▸ YOUR TASK
Set down the lines from the one containing "You are a GUI" up to and including the one containing "click(x=217, y=67)", without changing anything.

▸ EXTRACTED ENTRIES

-=-=-=-=-

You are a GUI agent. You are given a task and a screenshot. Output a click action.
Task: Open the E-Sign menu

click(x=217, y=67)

-=-=-=-=-

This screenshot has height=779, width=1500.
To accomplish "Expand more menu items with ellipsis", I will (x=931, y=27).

-=-=-=-=-

▸ RESPONSE TO THIS TASK
You are a GUI agent. You are given a task and a screenshot. Output a click action.
Task: Open the E-Sign menu

click(x=217, y=67)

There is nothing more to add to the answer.